● About this exercise:
Retype the entire listing, keeping every word as it is.
════════
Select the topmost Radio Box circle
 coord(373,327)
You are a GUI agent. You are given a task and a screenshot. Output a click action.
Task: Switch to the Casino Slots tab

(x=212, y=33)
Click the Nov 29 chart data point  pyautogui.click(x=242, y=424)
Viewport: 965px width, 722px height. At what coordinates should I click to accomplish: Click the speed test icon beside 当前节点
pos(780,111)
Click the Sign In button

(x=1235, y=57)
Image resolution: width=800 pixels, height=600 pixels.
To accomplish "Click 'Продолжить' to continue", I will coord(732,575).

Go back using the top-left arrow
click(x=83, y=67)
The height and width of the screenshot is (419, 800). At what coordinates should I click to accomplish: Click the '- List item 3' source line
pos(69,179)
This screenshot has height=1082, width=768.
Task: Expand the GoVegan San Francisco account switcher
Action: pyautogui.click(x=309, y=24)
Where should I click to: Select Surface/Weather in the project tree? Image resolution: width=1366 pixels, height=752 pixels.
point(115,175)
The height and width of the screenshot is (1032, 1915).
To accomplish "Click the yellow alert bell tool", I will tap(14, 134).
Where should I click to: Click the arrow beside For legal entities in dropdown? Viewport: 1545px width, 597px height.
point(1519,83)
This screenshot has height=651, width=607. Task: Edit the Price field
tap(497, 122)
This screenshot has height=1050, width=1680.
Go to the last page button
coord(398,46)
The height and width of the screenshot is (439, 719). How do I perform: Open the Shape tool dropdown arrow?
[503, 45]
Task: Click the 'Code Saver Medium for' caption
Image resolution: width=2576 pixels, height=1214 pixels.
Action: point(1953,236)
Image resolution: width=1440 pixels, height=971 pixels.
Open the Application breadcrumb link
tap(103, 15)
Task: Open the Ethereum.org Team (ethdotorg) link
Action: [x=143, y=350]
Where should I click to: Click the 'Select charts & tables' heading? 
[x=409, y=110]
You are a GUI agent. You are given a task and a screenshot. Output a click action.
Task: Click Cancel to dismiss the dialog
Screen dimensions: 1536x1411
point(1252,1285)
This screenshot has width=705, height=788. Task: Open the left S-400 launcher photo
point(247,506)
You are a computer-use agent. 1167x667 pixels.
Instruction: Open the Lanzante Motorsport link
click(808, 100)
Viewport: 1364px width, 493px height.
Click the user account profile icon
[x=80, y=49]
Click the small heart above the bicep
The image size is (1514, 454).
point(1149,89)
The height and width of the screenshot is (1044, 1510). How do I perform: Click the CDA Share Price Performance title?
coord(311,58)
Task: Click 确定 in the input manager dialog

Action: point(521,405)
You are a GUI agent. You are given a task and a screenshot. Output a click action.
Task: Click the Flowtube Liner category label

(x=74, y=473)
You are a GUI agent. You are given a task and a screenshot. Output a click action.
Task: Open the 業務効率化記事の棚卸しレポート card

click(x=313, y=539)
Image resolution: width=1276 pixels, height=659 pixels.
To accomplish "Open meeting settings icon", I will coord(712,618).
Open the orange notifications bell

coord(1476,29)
════════
● Result for this exercise:
Select the topmost Radio Box circle
 coord(373,327)
You are a GUI agent. You are given a task and a screenshot. Output a click action.
Task: Switch to the Casino Slots tab

(x=212, y=33)
Click the Nov 29 chart data point  pyautogui.click(x=242, y=424)
Viewport: 965px width, 722px height. At what coordinates should I click to accomplish: Click the speed test icon beside 当前节点
pos(780,111)
Click the Sign In button

(x=1235, y=57)
Image resolution: width=800 pixels, height=600 pixels.
To accomplish "Click 'Продолжить' to continue", I will coord(732,575).

Go back using the top-left arrow
click(x=83, y=67)
The height and width of the screenshot is (419, 800). At what coordinates should I click to accomplish: Click the '- List item 3' source line
pos(69,179)
This screenshot has height=1082, width=768.
Task: Expand the GoVegan San Francisco account switcher
Action: pyautogui.click(x=309, y=24)
Where should I click to: Select Surface/Weather in the project tree? Image resolution: width=1366 pixels, height=752 pixels.
point(115,175)
The height and width of the screenshot is (1032, 1915).
To accomplish "Click the yellow alert bell tool", I will tap(14, 134).
Where should I click to: Click the arrow beside For legal entities in dropdown? Viewport: 1545px width, 597px height.
point(1519,83)
This screenshot has height=651, width=607. Task: Edit the Price field
tap(497, 122)
This screenshot has height=1050, width=1680.
Go to the last page button
coord(398,46)
The height and width of the screenshot is (439, 719). How do I perform: Open the Shape tool dropdown arrow?
[503, 45]
Task: Click the 'Code Saver Medium for' caption
Image resolution: width=2576 pixels, height=1214 pixels.
Action: point(1953,236)
Image resolution: width=1440 pixels, height=971 pixels.
Open the Application breadcrumb link
tap(103, 15)
Task: Open the Ethereum.org Team (ethdotorg) link
Action: [x=143, y=350]
Where should I click to: Click the 'Select charts & tables' heading? 
[x=409, y=110]
You are a GUI agent. You are given a task and a screenshot. Output a click action.
Task: Click Cancel to dismiss the dialog
Screen dimensions: 1536x1411
point(1252,1285)
This screenshot has width=705, height=788. Task: Open the left S-400 launcher photo
point(247,506)
You are a computer-use agent. 1167x667 pixels.
Instruction: Open the Lanzante Motorsport link
click(808, 100)
Viewport: 1364px width, 493px height.
Click the user account profile icon
[x=80, y=49]
Click the small heart above the bicep
The image size is (1514, 454).
point(1149,89)
The height and width of the screenshot is (1044, 1510). How do I perform: Click the CDA Share Price Performance title?
coord(311,58)
Task: Click 确定 in the input manager dialog

Action: point(521,405)
You are a GUI agent. You are given a task and a screenshot. Output a click action.
Task: Click the Flowtube Liner category label

(x=74, y=473)
You are a GUI agent. You are given a task and a screenshot. Output a click action.
Task: Open the 業務効率化記事の棚卸しレポート card

click(x=313, y=539)
Image resolution: width=1276 pixels, height=659 pixels.
To accomplish "Open meeting settings icon", I will coord(712,618).
Open the orange notifications bell

coord(1476,29)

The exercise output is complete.